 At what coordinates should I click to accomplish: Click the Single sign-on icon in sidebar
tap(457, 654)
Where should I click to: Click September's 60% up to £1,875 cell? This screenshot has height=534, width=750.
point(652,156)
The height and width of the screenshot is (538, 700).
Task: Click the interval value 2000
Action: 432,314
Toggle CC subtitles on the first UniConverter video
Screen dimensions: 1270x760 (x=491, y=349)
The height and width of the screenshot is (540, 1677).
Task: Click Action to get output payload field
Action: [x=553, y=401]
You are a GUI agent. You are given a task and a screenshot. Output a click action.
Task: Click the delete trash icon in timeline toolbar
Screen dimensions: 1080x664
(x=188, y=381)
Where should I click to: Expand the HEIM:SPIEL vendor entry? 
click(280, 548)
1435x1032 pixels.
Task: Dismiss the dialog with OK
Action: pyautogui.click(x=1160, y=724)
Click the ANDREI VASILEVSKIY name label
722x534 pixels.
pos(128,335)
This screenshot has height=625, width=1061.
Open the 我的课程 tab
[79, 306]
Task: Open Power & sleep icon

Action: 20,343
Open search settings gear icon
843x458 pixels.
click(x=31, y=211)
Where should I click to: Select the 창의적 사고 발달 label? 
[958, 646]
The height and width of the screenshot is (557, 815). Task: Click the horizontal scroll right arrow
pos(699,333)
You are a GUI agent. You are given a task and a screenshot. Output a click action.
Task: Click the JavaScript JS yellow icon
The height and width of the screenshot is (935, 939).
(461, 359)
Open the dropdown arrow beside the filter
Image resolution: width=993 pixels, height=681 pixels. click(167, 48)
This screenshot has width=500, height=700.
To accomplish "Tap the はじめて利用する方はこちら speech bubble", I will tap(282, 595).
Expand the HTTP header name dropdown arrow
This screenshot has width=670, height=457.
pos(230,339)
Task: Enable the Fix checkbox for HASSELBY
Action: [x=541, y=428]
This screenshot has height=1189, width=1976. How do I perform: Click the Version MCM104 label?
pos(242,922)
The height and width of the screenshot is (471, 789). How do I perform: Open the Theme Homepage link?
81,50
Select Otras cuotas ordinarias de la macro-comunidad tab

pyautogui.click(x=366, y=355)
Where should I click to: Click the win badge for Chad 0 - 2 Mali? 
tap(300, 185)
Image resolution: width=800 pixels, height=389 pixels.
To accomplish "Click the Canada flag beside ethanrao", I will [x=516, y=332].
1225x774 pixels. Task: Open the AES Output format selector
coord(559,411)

════════════════════

** Do this **
Copy out all of the material above, line for line, without changing a single character.

** Complete answer **
 At what coordinates should I click to accomplish: Click the Single sign-on icon in sidebar
tap(457, 654)
Where should I click to: Click September's 60% up to £1,875 cell? This screenshot has height=534, width=750.
point(652,156)
The height and width of the screenshot is (538, 700).
Task: Click the interval value 2000
Action: 432,314
Toggle CC subtitles on the first UniConverter video
Screen dimensions: 1270x760 (x=491, y=349)
The height and width of the screenshot is (540, 1677).
Task: Click Action to get output payload field
Action: [x=553, y=401]
You are a GUI agent. You are given a task and a screenshot. Output a click action.
Task: Click the delete trash icon in timeline toolbar
Screen dimensions: 1080x664
(x=188, y=381)
Where should I click to: Expand the HEIM:SPIEL vendor entry? 
click(280, 548)
1435x1032 pixels.
Task: Dismiss the dialog with OK
Action: pyautogui.click(x=1160, y=724)
Click the ANDREI VASILEVSKIY name label
722x534 pixels.
pos(128,335)
This screenshot has height=625, width=1061.
Open the 我的课程 tab
[79, 306]
Task: Open Power & sleep icon

Action: 20,343
Open search settings gear icon
843x458 pixels.
click(x=31, y=211)
Where should I click to: Select the 창의적 사고 발달 label? 
[958, 646]
The height and width of the screenshot is (557, 815). Task: Click the horizontal scroll right arrow
pos(699,333)
You are a GUI agent. You are given a task and a screenshot. Output a click action.
Task: Click the JavaScript JS yellow icon
The height and width of the screenshot is (935, 939).
(461, 359)
Open the dropdown arrow beside the filter
Image resolution: width=993 pixels, height=681 pixels. click(167, 48)
This screenshot has width=500, height=700.
To accomplish "Tap the はじめて利用する方はこちら speech bubble", I will tap(282, 595).
Expand the HTTP header name dropdown arrow
This screenshot has width=670, height=457.
pos(230,339)
Task: Enable the Fix checkbox for HASSELBY
Action: [x=541, y=428]
This screenshot has height=1189, width=1976. How do I perform: Click the Version MCM104 label?
pos(242,922)
The height and width of the screenshot is (471, 789). How do I perform: Open the Theme Homepage link?
81,50
Select Otras cuotas ordinarias de la macro-comunidad tab

pyautogui.click(x=366, y=355)
Where should I click to: Click the win badge for Chad 0 - 2 Mali? 
tap(300, 185)
Image resolution: width=800 pixels, height=389 pixels.
To accomplish "Click the Canada flag beside ethanrao", I will [x=516, y=332].
1225x774 pixels. Task: Open the AES Output format selector
coord(559,411)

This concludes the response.